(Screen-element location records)
↓↓↓

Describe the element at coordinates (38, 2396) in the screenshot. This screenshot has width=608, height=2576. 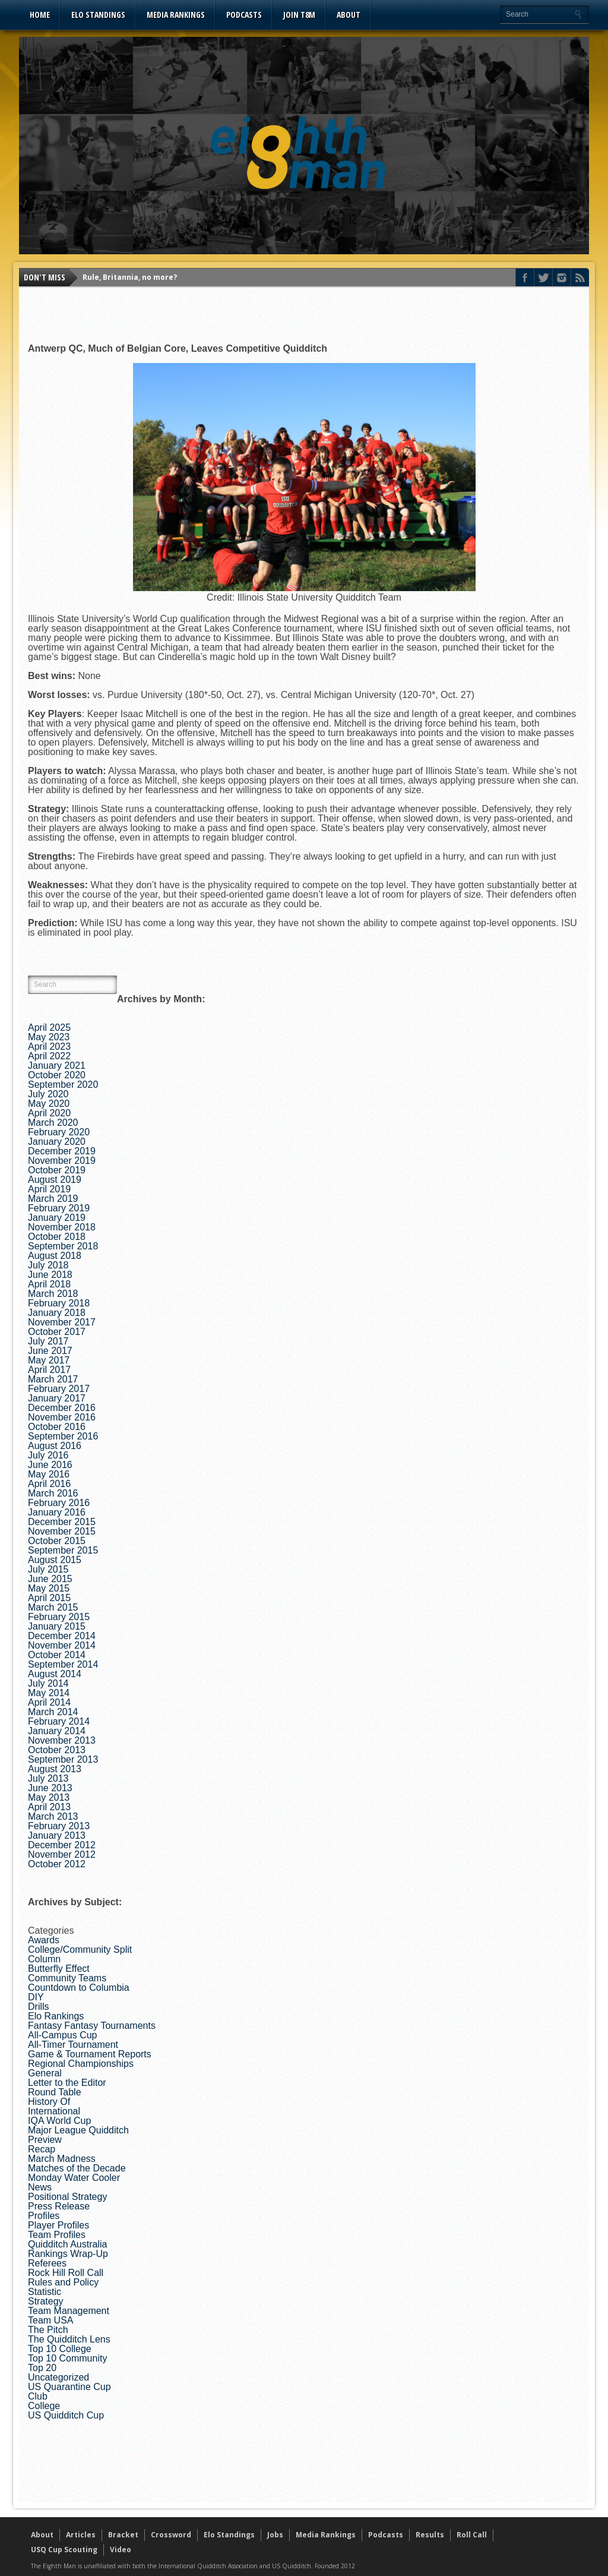
I see `Club` at that location.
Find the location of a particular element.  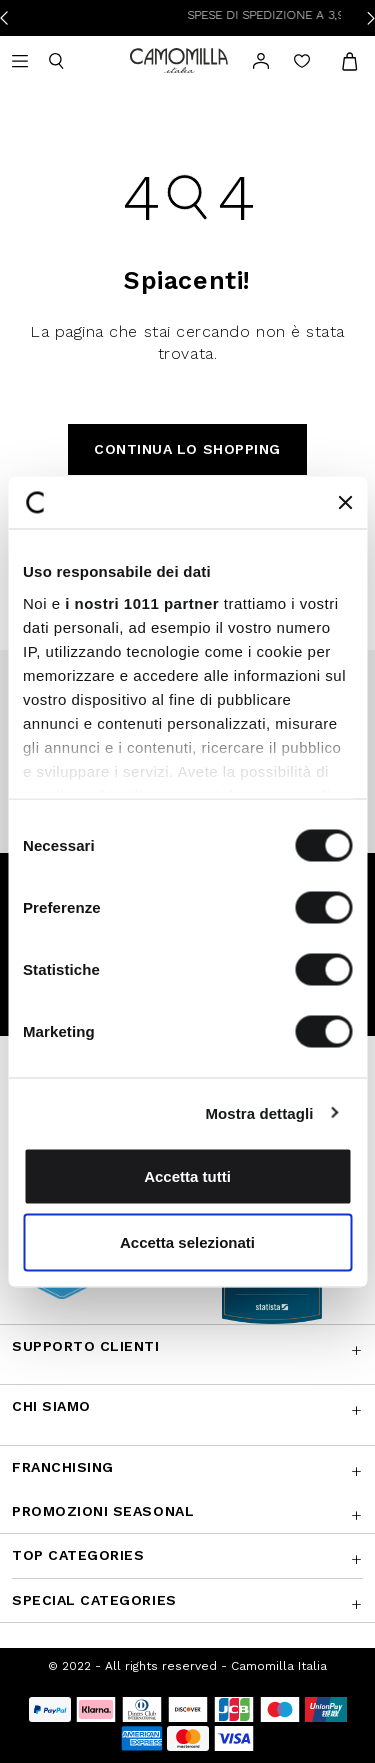

Special Categories is located at coordinates (94, 1600).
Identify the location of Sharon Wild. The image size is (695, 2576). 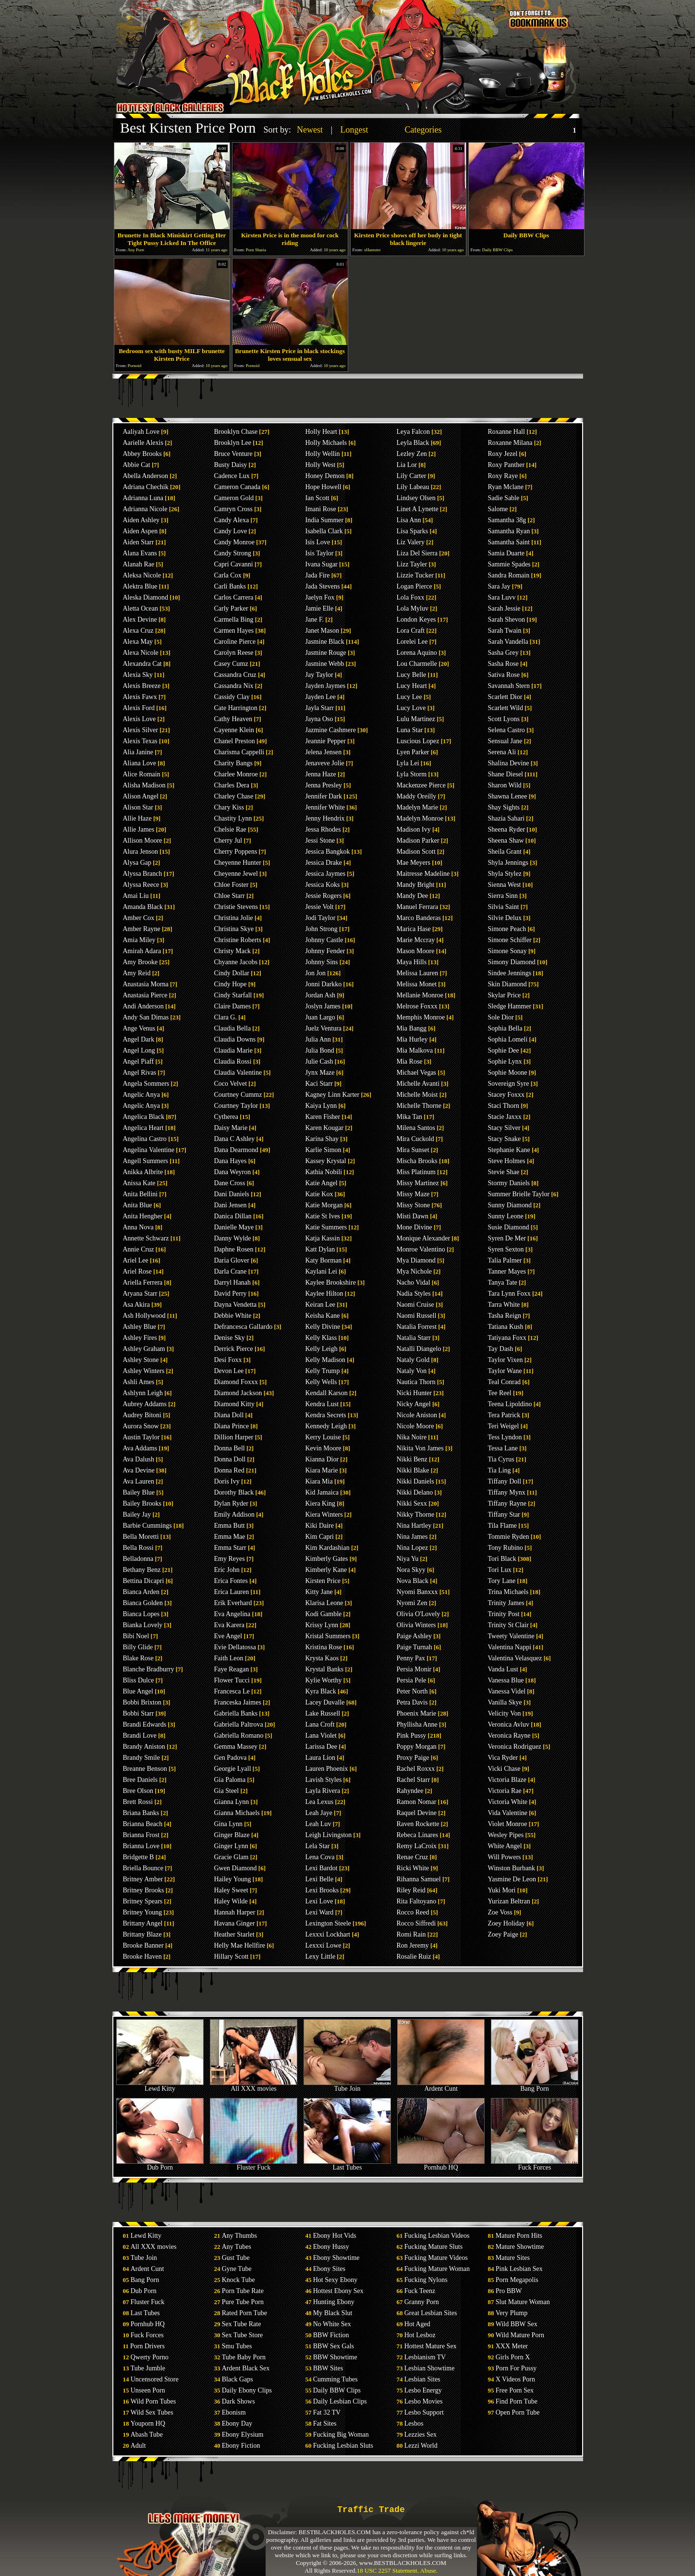
(505, 785).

↑↑↑

Edit all of the material above so that each occurrence of "screenshot" reads "capture", and leave every other word unchanged. Omit the pictures from your answer.

Describe the element at coordinates (38, 2396) in the capture. This capture has width=608, height=2576. 
I see `Club` at that location.
Find the location of a particular element.  

Special Categories is located at coordinates (94, 1600).
Identify the location of Sharon Wild. The image size is (695, 2576). 
(505, 785).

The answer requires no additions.